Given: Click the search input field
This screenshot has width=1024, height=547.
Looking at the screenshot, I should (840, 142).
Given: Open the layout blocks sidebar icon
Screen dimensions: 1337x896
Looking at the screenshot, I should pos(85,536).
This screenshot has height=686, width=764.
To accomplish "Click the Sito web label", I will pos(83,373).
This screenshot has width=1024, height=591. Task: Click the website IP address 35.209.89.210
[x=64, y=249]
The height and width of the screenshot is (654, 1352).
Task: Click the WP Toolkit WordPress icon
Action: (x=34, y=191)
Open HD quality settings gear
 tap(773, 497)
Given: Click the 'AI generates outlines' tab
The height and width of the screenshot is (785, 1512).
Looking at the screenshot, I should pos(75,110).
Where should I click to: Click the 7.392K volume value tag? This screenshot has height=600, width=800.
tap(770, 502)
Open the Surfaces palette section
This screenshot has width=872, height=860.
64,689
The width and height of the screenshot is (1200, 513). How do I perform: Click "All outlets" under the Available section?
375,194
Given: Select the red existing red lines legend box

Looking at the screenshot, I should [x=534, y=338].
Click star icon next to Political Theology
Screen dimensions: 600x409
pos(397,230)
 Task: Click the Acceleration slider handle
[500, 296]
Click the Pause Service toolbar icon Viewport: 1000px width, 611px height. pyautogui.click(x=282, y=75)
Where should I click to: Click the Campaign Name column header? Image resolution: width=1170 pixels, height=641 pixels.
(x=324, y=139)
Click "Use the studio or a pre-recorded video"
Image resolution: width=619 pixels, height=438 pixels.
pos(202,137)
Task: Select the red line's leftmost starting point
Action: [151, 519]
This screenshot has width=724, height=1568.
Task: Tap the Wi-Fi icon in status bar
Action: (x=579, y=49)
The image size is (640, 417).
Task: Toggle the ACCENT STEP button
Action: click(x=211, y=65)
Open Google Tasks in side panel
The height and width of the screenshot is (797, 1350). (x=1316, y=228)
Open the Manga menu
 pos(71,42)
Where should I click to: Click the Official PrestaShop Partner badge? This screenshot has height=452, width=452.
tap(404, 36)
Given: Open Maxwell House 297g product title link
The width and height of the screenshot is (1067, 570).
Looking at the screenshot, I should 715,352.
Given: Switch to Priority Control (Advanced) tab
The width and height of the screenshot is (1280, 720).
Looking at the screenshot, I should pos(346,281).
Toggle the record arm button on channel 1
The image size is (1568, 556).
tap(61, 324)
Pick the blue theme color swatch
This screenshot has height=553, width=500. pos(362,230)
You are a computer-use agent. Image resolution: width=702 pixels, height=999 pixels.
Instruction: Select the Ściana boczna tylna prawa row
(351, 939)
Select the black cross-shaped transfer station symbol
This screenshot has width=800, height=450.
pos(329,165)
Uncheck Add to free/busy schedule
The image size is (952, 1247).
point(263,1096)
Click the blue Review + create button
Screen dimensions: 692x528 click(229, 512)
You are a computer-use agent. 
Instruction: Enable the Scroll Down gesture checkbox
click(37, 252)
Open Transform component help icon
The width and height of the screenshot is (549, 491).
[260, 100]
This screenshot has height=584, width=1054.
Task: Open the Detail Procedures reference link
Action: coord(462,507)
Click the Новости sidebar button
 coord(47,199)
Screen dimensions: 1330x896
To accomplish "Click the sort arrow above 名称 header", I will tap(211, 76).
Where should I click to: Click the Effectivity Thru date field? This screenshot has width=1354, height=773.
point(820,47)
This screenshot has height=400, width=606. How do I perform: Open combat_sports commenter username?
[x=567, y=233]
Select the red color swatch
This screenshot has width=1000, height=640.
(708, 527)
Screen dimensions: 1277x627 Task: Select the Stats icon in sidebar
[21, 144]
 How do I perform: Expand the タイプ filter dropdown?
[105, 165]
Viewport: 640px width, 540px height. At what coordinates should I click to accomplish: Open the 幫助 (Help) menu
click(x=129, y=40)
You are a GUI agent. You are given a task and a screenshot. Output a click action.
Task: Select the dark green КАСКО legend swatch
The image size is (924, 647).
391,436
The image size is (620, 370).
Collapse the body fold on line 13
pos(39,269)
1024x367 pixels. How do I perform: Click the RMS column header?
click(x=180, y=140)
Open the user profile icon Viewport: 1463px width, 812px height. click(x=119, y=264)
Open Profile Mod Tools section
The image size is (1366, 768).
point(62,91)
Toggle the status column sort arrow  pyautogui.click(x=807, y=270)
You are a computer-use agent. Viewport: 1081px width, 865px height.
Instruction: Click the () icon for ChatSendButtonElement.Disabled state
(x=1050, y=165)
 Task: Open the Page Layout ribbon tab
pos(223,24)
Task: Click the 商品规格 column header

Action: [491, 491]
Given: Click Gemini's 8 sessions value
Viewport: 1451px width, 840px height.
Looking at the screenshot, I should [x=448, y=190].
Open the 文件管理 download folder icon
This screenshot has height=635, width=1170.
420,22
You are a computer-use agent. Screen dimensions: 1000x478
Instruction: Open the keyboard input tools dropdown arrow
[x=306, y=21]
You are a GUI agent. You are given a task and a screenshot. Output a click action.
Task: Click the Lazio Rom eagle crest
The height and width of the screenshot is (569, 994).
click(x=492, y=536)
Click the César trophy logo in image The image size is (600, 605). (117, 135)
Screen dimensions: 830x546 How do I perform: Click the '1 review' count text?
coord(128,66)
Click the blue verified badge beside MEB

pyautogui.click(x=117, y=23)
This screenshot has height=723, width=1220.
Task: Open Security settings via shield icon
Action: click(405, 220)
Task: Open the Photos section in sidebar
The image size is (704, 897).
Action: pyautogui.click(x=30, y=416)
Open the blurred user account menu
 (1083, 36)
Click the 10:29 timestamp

..........

◆ **REQUIRED ACTION**:
Your answer should be the lines of the listing above between the line holding "Given: Click Gemini's 8 sessions value" and the line holding "You are a computer-use agent. Screen", inclusive, restated word for word and alone.

◆ **OUTPUT BELOW**:
Given: Click Gemini's 8 sessions value
Viewport: 1451px width, 840px height.
Looking at the screenshot, I should [x=448, y=190].
Open the 文件管理 download folder icon
This screenshot has height=635, width=1170.
420,22
You are a computer-use agent. Screen dimensions: 1000x478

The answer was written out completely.